La fuga è imminente. Monicelli avrà una nuova casa, una nuova moglie, addirittura un'altra figlia, l'ennesima, all'età di settantaquattro anni. Ottavia soffre. Soffre in maniera terribile. Narra la sofferenza con precisione. Ma come poteva un uomo così intelligente e determinato essere così privo di affetto? Ottavia è un po' come la figlia di un generale: non deve piangere mai. Ma è difficile sopportare. Cresce, e con lei cresce il dolore. Stravede per il padre, ma lui la tratta malissimo. Un giorno gli dice che vuole laurearsi in storia dell'India. E Monicelli scodella una battuta rubata al repertorio del conte Nello Mascetti del suo film Amici miei (1975): «Ogni giorno leggo sul Sole-24 che cercano per dargli lavoro laureati in storia dell'India». Che carogna! Monicelli è fatto così. Prendere o lasciare. Ottavia crolla. Cade nel buco nero della depressione. Ma ecco l'inatteso. Mario accorre al suo capezzale. Poi una sera, quando la ragazza è in via di guarigione, si confida, per la prima volta. Le ricorda come suo padre si sia ucciso sparandosi. La depressione è un tratto comune alla famiglia Monicelli. Che non ha risparmiato neppure lui, così forte. L'uomo che fa tremare gli attori è fragile. Lui che non vuole mai guidare la macchina, preferendo camminare o girare con i mezzi pubblici, nel 1988 ha un incidente terribile, dal quale esce vivo per miracolo. La decadenza ha inizio. Monicelli reagisce. Ma è una vana lotta. Si ammala gravemente. Ogni giorno peggiora.

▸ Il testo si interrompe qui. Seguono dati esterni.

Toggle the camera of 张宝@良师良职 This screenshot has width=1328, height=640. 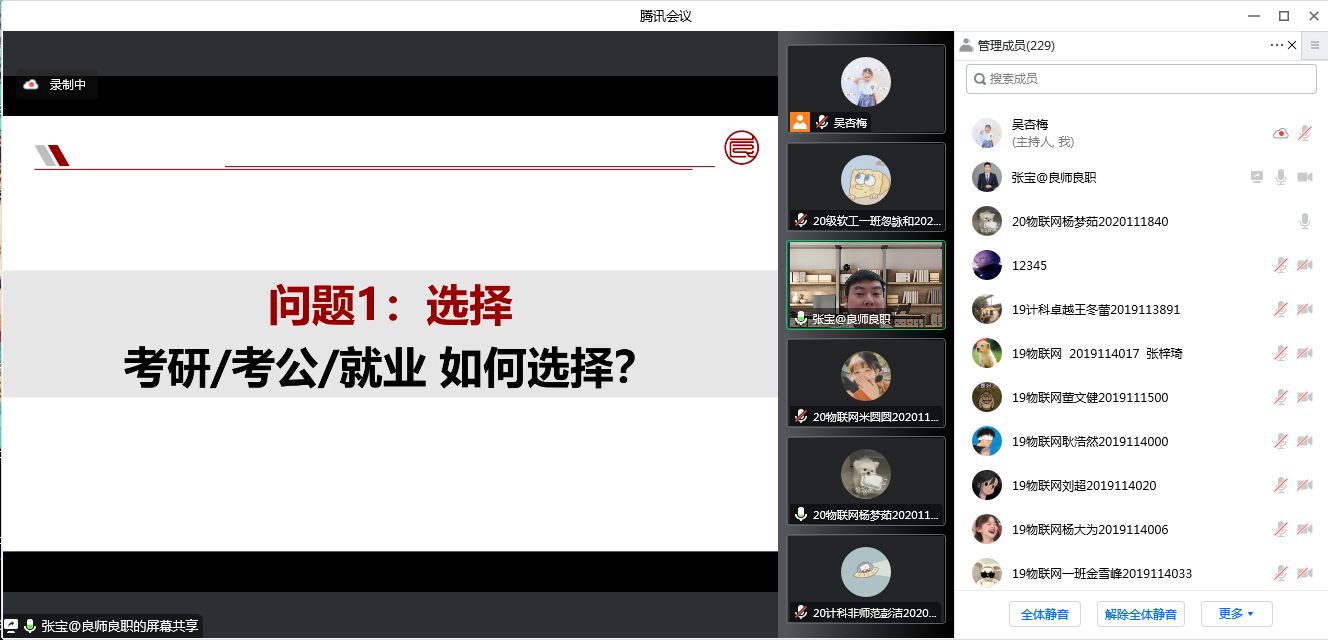click(x=1305, y=177)
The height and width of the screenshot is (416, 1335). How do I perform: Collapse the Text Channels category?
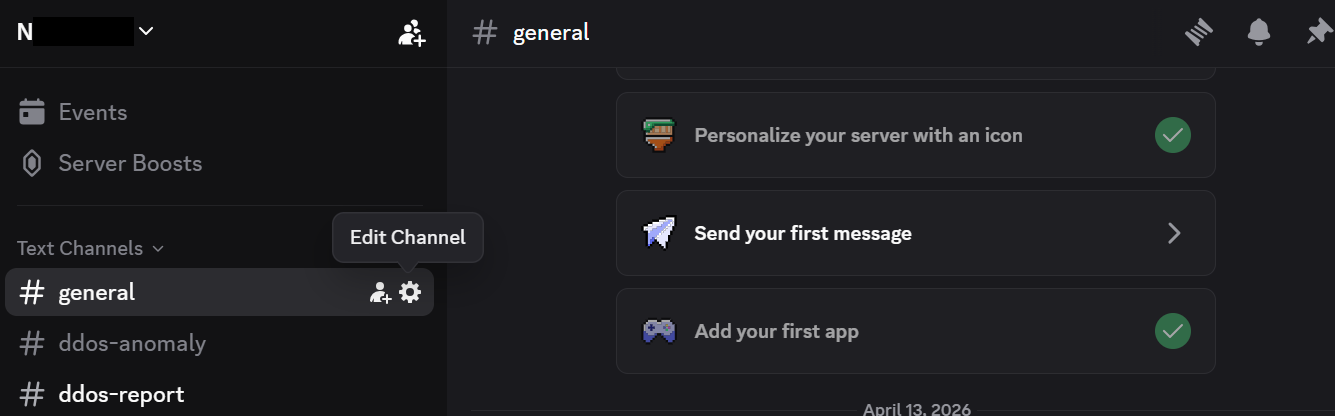[x=90, y=248]
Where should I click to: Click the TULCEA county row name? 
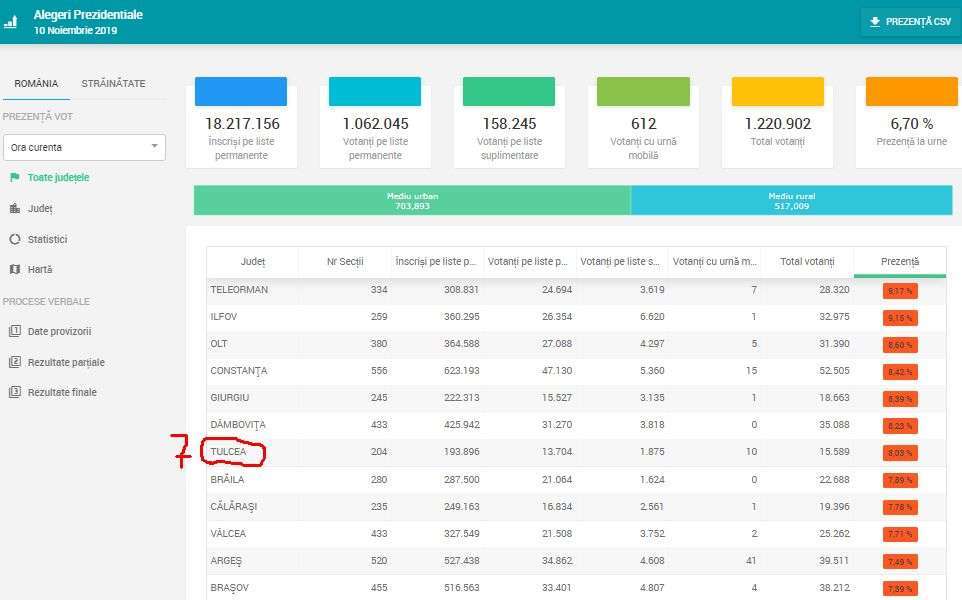click(x=228, y=452)
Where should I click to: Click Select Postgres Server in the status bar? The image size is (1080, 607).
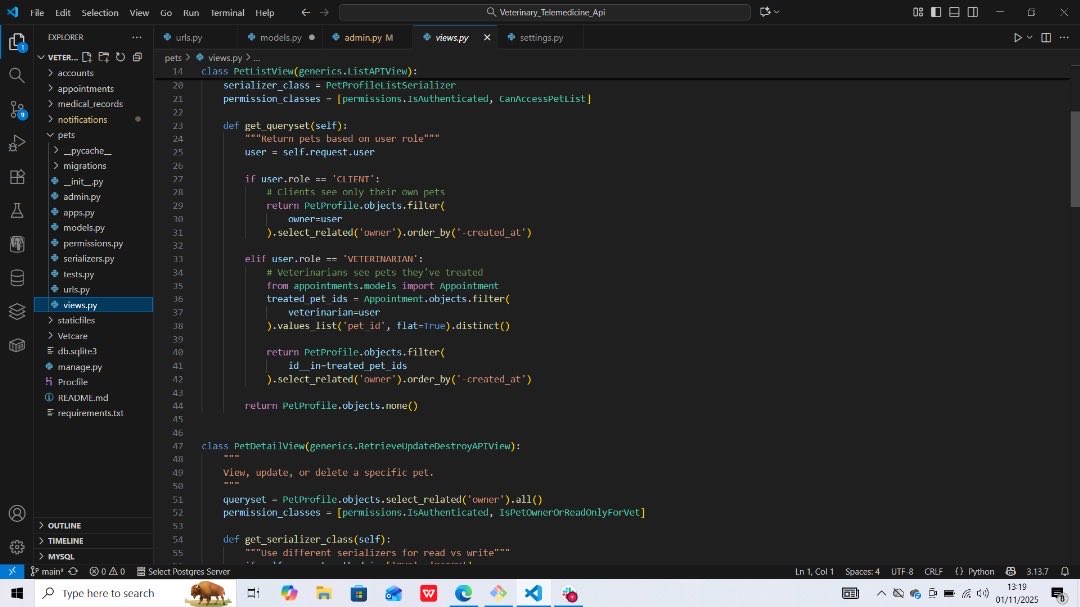186,571
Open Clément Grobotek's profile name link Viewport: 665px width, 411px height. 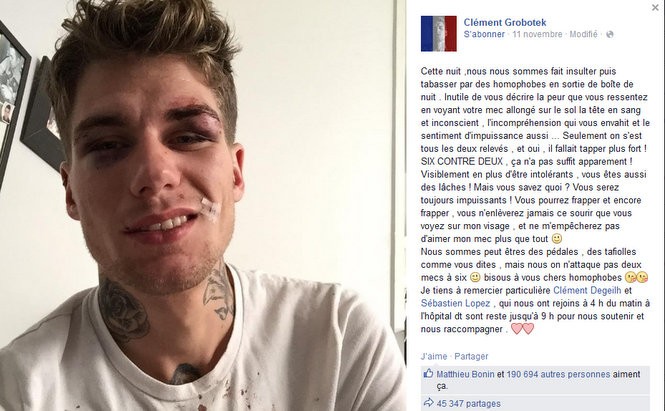pos(505,22)
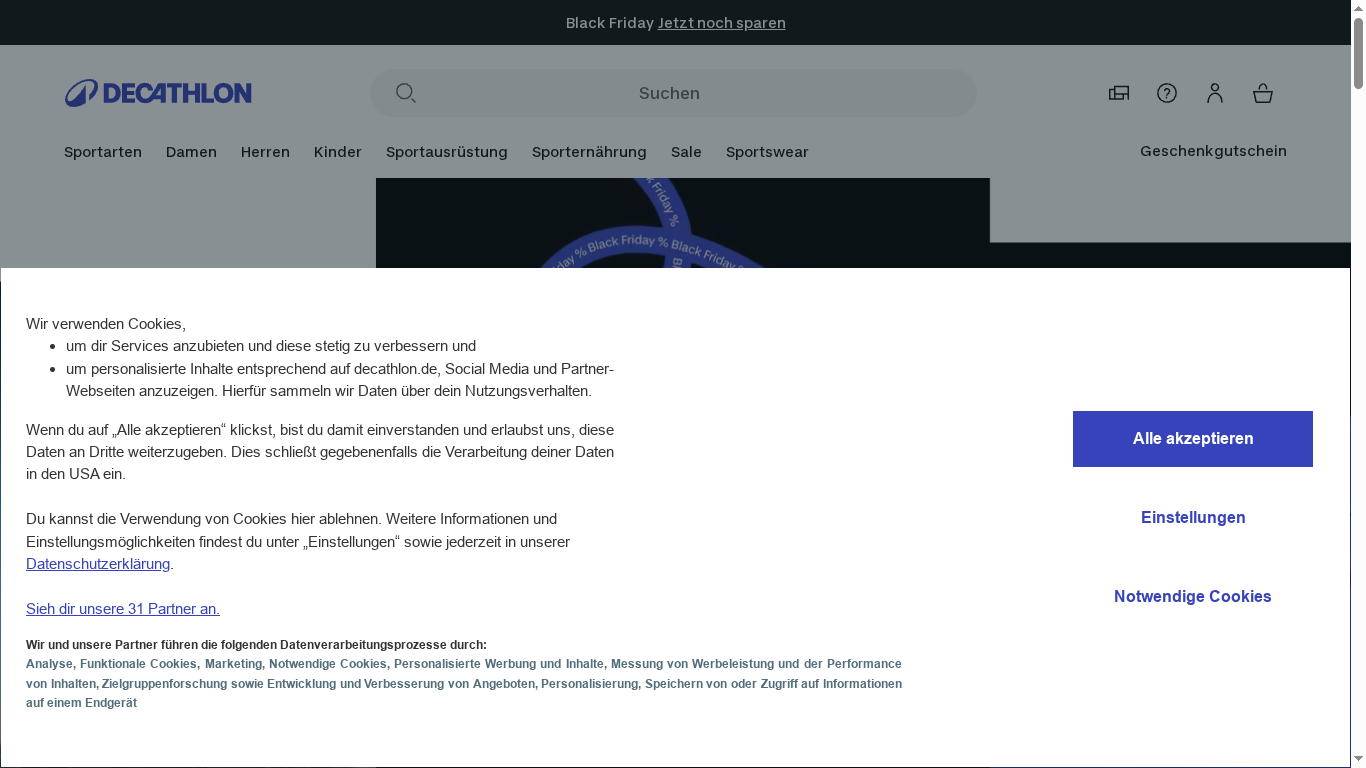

Chiude l'esistenza terrena come il padre, lanciandosi nel vuoto da una finestra dall'ospedale dove è ricoverato. Mario Monicelli è stato un uomo davvero fortunato. Ha fatto grandi film, ha vinto tanti premi. Ma il vero tesoro l'aveva in casa, a portata di mano. Era sua figlia. Alla quale non dava baci. Così è la vita.